エウリアスの名前を口にした以上、以前から知っていたのは確実。
剣で斬ってもまともにダメージを与えられない魔物が、人々に紛れている。
その事実に、エウリアスは愕然とした。
「坊ちゃん!」
タイストが、地面に散らばった破片を足で払いながら、何とかエウリアスの下にやって来る。

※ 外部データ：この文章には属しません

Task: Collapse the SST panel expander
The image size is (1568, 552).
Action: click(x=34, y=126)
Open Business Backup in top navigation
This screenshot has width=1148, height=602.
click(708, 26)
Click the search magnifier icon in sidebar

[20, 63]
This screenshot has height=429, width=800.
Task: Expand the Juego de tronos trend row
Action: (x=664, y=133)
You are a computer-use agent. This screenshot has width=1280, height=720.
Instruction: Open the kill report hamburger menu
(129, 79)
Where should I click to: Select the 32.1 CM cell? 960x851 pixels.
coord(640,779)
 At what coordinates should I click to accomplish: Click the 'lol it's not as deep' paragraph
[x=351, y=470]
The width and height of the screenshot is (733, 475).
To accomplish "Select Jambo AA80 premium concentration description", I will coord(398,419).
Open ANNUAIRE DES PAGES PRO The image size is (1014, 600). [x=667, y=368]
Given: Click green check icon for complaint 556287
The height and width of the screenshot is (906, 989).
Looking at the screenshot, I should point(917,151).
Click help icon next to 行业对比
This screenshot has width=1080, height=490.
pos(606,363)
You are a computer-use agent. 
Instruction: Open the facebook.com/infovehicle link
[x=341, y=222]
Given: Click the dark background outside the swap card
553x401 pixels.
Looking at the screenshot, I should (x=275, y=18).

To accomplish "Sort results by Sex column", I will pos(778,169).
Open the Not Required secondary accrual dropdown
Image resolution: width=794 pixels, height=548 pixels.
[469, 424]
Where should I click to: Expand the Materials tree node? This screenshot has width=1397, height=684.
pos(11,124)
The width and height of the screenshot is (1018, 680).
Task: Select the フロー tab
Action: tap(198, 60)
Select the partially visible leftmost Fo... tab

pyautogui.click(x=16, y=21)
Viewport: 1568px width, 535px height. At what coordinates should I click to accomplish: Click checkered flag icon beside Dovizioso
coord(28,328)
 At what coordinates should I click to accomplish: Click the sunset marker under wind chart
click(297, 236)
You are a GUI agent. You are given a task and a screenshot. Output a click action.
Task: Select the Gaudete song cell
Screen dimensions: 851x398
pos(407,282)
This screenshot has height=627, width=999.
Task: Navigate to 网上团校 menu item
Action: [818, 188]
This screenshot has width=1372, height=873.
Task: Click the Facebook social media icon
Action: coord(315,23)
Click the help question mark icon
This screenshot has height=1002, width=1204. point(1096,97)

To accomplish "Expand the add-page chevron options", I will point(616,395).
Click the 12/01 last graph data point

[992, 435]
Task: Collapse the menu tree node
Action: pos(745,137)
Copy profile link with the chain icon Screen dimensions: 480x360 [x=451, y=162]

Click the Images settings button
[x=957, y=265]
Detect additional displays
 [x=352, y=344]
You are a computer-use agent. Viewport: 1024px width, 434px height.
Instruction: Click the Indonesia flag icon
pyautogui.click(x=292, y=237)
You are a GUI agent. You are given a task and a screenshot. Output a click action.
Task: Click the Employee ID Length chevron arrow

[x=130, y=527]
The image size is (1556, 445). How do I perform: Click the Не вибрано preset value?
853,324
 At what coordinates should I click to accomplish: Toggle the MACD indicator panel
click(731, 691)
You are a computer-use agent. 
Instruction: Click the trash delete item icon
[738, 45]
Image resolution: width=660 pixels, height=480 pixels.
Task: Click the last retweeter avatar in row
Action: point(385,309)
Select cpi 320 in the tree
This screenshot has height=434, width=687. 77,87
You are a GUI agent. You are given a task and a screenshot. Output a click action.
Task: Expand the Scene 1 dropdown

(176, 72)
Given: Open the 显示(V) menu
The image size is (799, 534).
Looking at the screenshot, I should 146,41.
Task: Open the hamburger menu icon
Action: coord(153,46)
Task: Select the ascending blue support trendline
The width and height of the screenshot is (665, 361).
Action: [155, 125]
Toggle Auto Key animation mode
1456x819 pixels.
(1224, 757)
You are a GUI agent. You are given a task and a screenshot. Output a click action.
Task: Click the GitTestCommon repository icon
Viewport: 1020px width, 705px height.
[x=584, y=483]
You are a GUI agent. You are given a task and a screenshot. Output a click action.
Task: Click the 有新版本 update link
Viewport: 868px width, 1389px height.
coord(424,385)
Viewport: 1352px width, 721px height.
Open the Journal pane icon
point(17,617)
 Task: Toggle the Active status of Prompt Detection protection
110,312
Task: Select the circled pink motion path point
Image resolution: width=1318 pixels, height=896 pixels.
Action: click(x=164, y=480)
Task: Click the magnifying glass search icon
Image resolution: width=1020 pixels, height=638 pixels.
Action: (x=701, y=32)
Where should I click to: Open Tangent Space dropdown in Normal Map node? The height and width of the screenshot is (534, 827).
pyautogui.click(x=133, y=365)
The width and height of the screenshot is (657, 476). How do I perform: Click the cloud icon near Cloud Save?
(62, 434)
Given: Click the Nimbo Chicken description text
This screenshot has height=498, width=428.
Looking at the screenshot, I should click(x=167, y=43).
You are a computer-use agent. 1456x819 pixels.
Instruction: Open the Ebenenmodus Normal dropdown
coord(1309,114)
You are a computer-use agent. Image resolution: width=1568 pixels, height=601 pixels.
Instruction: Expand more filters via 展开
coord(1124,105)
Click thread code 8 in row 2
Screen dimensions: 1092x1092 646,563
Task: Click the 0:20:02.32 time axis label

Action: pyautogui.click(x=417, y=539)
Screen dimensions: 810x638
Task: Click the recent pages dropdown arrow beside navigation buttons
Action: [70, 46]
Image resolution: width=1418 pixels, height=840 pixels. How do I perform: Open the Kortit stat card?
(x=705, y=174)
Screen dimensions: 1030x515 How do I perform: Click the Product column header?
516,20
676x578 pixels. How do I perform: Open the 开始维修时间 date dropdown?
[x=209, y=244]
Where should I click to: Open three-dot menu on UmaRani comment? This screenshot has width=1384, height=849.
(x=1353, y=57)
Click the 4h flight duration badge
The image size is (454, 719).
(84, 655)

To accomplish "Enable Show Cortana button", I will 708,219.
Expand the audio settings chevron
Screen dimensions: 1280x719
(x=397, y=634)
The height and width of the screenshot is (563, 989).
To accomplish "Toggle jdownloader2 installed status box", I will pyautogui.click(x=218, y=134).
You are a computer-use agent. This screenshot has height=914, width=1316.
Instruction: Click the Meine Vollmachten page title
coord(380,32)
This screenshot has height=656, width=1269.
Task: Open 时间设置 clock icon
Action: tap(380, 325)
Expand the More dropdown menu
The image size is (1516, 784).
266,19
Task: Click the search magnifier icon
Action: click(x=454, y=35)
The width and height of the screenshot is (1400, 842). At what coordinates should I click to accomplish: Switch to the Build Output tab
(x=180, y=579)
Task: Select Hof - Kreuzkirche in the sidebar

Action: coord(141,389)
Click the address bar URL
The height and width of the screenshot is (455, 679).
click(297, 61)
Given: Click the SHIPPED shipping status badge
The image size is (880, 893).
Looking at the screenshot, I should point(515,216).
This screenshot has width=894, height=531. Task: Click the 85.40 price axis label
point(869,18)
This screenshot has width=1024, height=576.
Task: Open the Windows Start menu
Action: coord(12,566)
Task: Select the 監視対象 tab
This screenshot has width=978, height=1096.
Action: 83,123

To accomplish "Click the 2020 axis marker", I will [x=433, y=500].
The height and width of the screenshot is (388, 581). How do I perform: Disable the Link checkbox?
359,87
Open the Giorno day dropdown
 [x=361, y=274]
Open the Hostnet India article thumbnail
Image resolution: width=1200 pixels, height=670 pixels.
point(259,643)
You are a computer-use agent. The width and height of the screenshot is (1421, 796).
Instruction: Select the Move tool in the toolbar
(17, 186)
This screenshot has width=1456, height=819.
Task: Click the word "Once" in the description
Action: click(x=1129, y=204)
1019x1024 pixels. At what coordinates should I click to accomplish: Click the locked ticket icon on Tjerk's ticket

見ると、完全に街道を塞ぐように、木片や金属、釘などが広く散らばっていた。
ドサッとエウリアスがしゃがみ込むと、タイストが慌てた。
「坊ちゃん!? 大丈夫ですか!」
「大丈夫じゃねーよ! どうすんだよ、これぇ!?」
時期的にあまり人の往来のない街道とは言え、片付けないとまともに通ることもできない。
「はぁぁああああああぁぁああああ……っ。」
エウリアスは盛大に溜息をつくと、頭を抱える。
あんな怪物が野放しになり、街道まで通れなくなってしまった。
それでも何とか気力を振り絞り、足に力を入れて立ち上がる。
「とにかく、まずは被害の確認だ。街道の片付けも手配した方がいいな。」
そう言って、エウリアスは周囲を見回す。
荷馬車の御者や、護衛をしていた者のうち、生き残った数名が一カ所に固まっていた。
エウリアスはタイストを見る。
「悪いが、もうひと頑張り頼むぞ。休むのは、その後だ。」
「坊ちゃんさえ無事なら、私からすれば上等ってもんです。他はみんな、おまけみたいなものですから。」
エウリアスは肩を竦め、もう一度周囲を確認する。
「無事な馬は少ないか……。」
戦闘に怯え、逃げてしまった馬もいるが、見える範囲で無事な馬は四頭のみ。
「この辺りだと、領主軍の駐屯地と警備隊の詰所、どっちが近いかな。」
「おそらく、警備隊の方が近いですね。まずはそこに連絡して、応援と各方面に連絡を頼みましょう。」
「警報もだ。…………と言いたいところだが、見た目が普通の女の人と変わらないんじゃ、警戒のしようもないか。」
そうして、もう一度溜息をつく。
「もし人に紛れて暮らしているのなら、普段は大人しくしてるのか……?」
いつでもどこでも、好きに暴れているのなら、話が伝わってこないはずがない。
おそらく、普段は人に紛れているか、人目につかない場所に隠れているのだ。
とにかく、やらなくてはならないことが山積みだった。
エウリアスは微かに首を振ると、比較的近くにいる騎士の下に歩き出すのだった。